Arvada senior community ‘not just a place to live’

New regulations, competitive market bring changes to assisted living


For new employees at MorningStar of Arvada, a senior living community, one day of employee training doesn’t cut it — the new hires quickly become experts after a weeklong process of training sessions, informational classes on dementia and at least three days of shadowing another employee.

Such an extensive process may come as no surprise, given how much the process is required to cover as per the Department of Public Health and Environment’s Standards for Hospitals and Health Facilities, which were updated roughly a year ago. All staff members and volunteers must take courses, “at a minimum,” on residents’ rights, staff hygiene, emergency response, person-centered care and incident reporting — to name a few of more than 20 courses.

The update was the first of its kind since the 1980s, Shannon Gimbel said. Gimbel is the Ombudsman Manager with the Denver Regional Council of Government’s Area Agency on Aging (AAA), which serves to provide information to prospective residents and advocate for residents when issues arise. Gimbel was also on the board that wrote the new regulations.

“The regulations hadn’t been touched since a time when assisted living was just helping with showering and meals,” she said. “The landscape really shifted, and the regulations were far behind.”

The extensive training MorningStar has in place, have impressed residents so much that some have gotten involved and attended training sessions themselves, said Executive Director Cheryl Davis.

“We really attempt to get to know our residents well. They have been very impressed with our hospitality and customer service,” she said.

Residents Bill and Kay Hemingway, who moved into MorningStar in February, likewise praised the facility’s hospitality and “outstanding” employee training.

“They make residents feel important,” Kay Hemingway said.

Developed by MorningStar Senior Living and Confluent Senior Living, MorningStar of Arvada opened in February at 17351 W. 64th Ave. The 160,000-square-foot community boasts 141 suites, with 29 designated as Memory Care suites, and a number of amenities such as a fitness center, theater, massage and therapy rooms and an art studio.

The community joins approximately 34 other senior living centers in Arvada, Gimbel said, with many centers moving into Arvada and Jefferson County over the past decade or so. The increase in supply has prompted the communities to boost their competitiveness in the marketplace, both by advertising more affordable pricing and more amenities.

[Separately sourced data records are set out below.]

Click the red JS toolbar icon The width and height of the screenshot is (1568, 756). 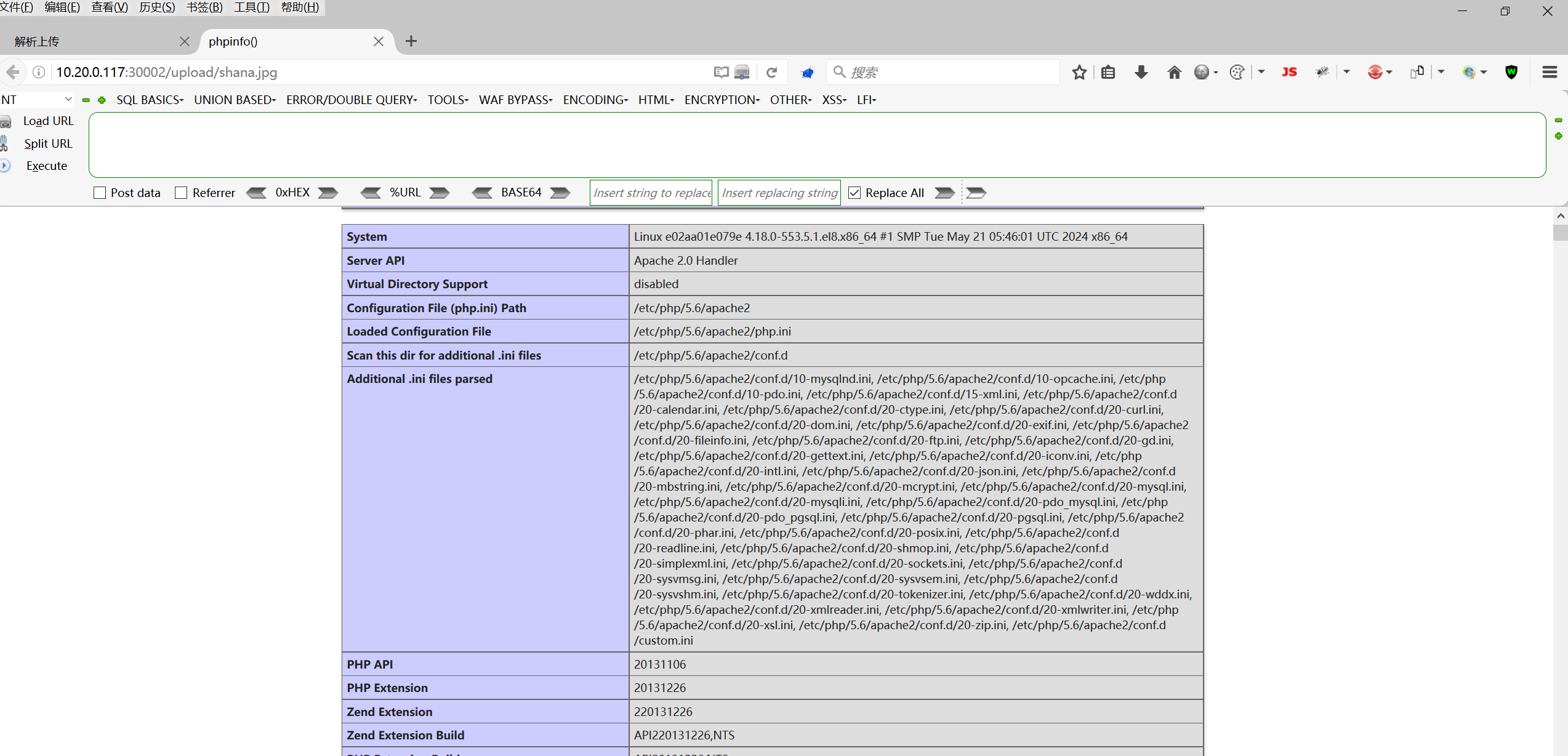[x=1289, y=73]
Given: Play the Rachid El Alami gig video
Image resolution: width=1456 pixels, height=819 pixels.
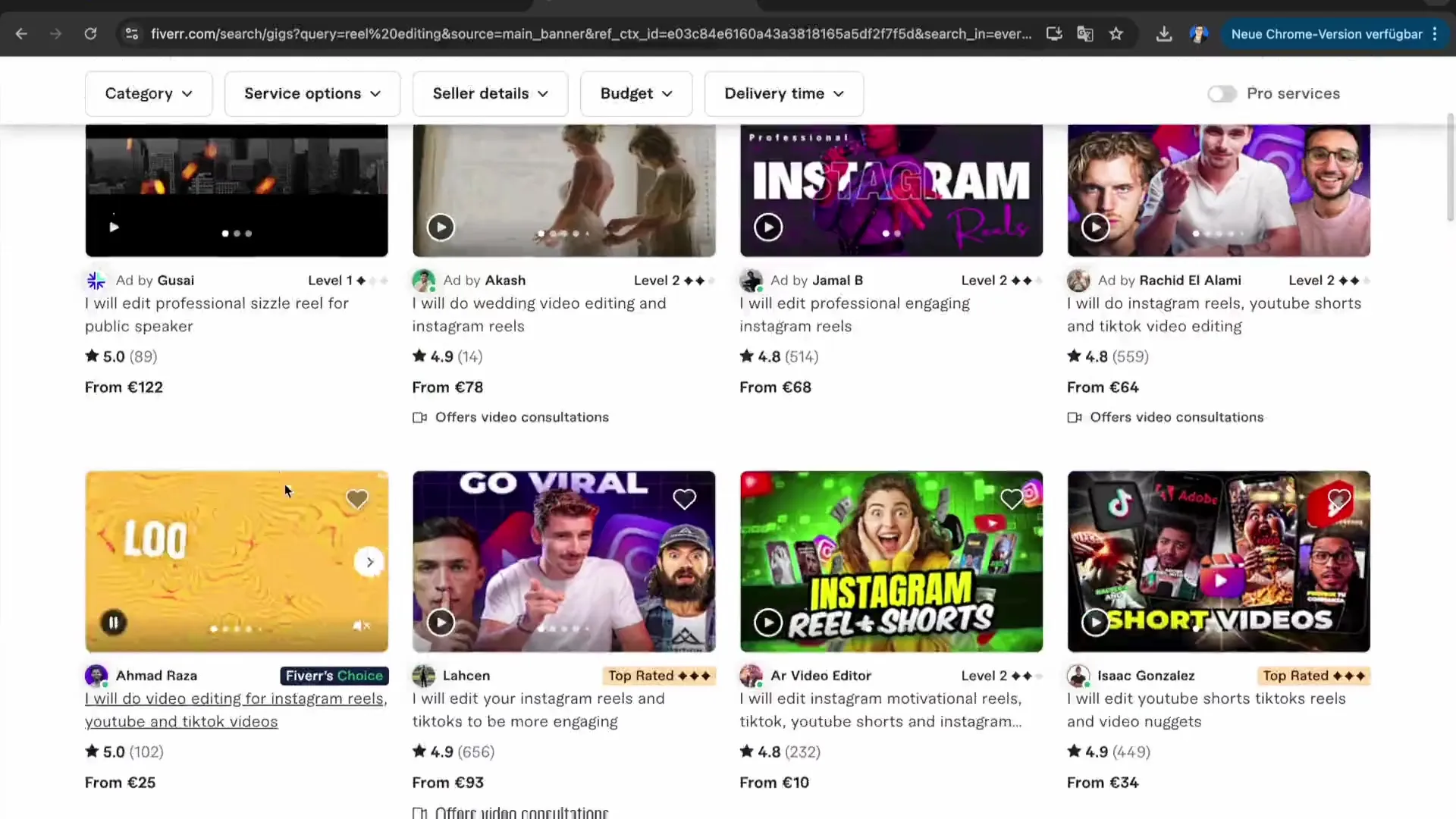Looking at the screenshot, I should [x=1095, y=227].
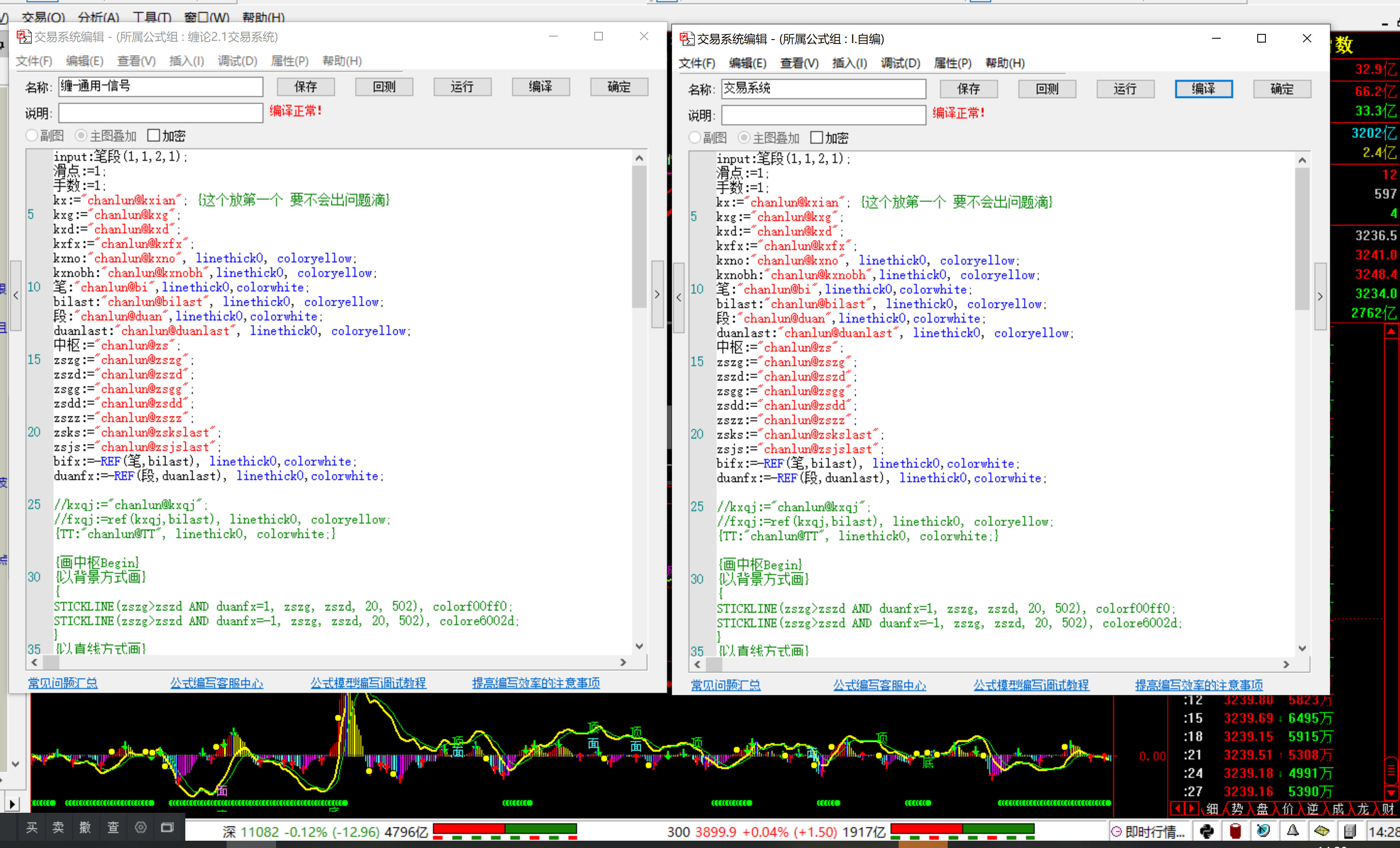The image size is (1400, 848).
Task: Expand left editor's right side panel arrow
Action: click(x=657, y=295)
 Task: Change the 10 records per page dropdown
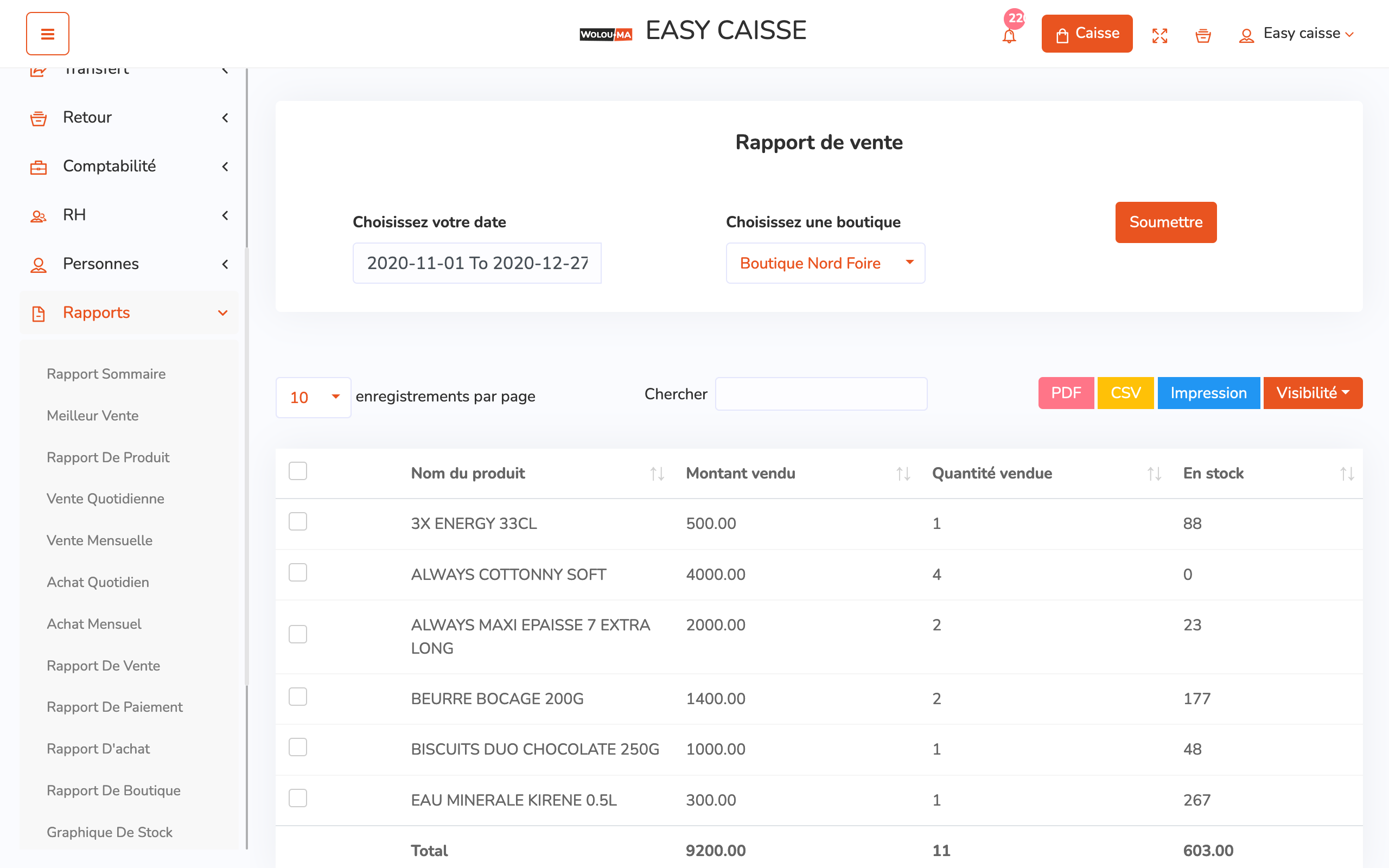click(313, 397)
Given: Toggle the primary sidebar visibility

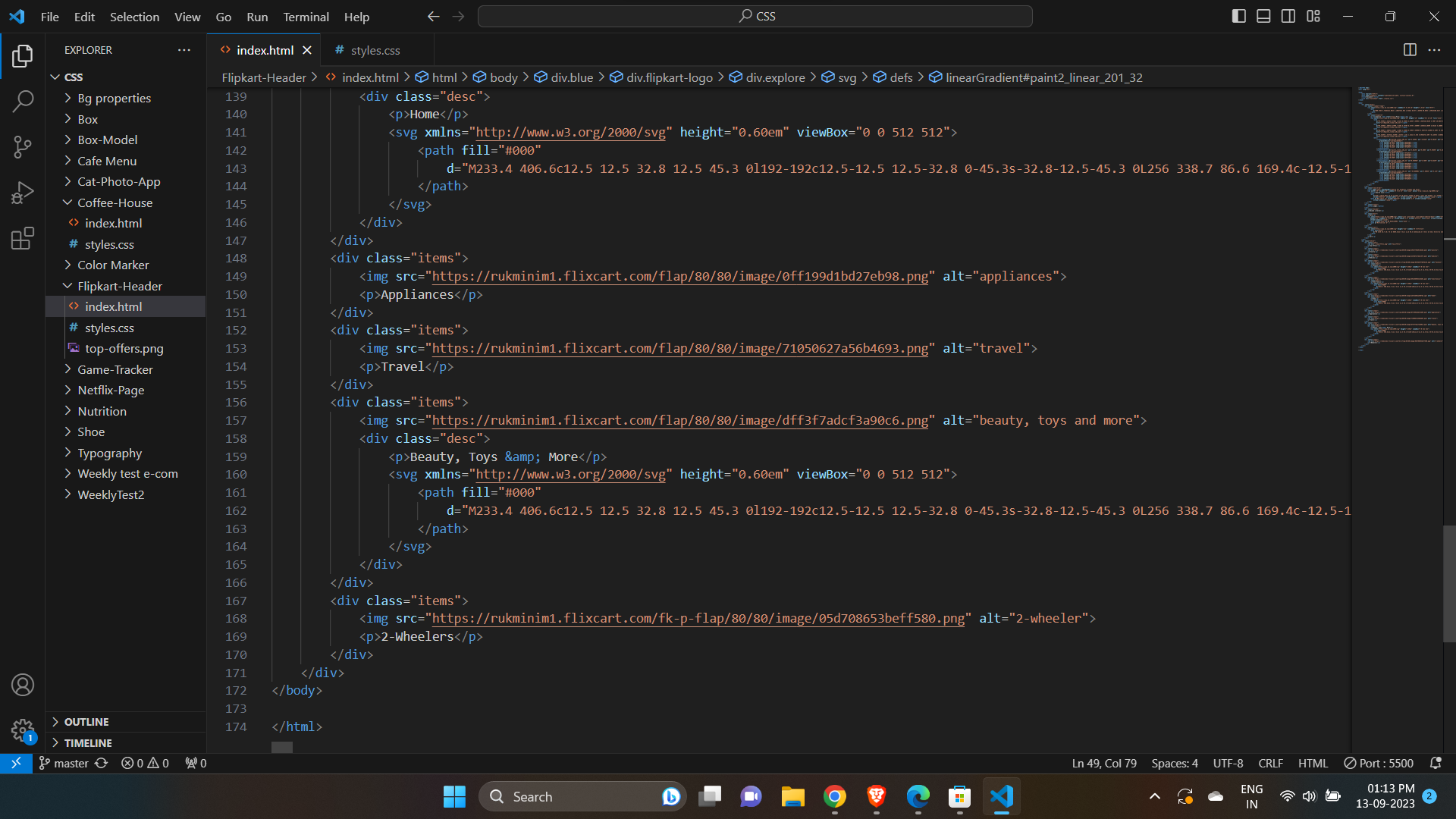Looking at the screenshot, I should 1238,15.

With so many choices, she said, it’s important for families to research facilities and to call resources like the AAA to find those that best fit residents’ needs, and go above and beyond what regulations mandate.

To be sure, there are a number of communities that do so, she said.

Since its opening, MorningStar of Arvada has strived to be one of those high-caliber facilities, said John Reinsma, managing director of Confluent Senior Living.

The community has joined the race to rise to the top of the Colorado market, offering far more programs and activities than the Hemingways were expecting, they said.

With the space opening up just as the couple was looking for a place to move, they were drawn to MorningStar, eager to get involved in a brand-new community.

“One of the appeals was that all of the people would be moving in at about the same time,” Bill said. “There’s a wonderful group of people here who come from all over the country.”

The couple bonded quickly with other residents, they said, while also getting outside of MorningStar too.

“We do a lot outside, and there are outings to lunches and dinners,” Kay said. “And when we’re here, there are games and programs. You can be as active as you wish, or you can stay in your apartment.”

MorningStar offers a specialized program for residents with dementia or other memory impairment, providing “a structured day and a secured environment” either with a staff member or in a group, Kay said.

The community has been the perfect place for their family members to visit, the Hemingways said, with their three children coming by often and their granddaughter working a summer job as a member of the center’s wait-staff.

“All three of our children have said, `Mom, how can we move in here?’’” Kay said. “We plan to stay here as long as we can.”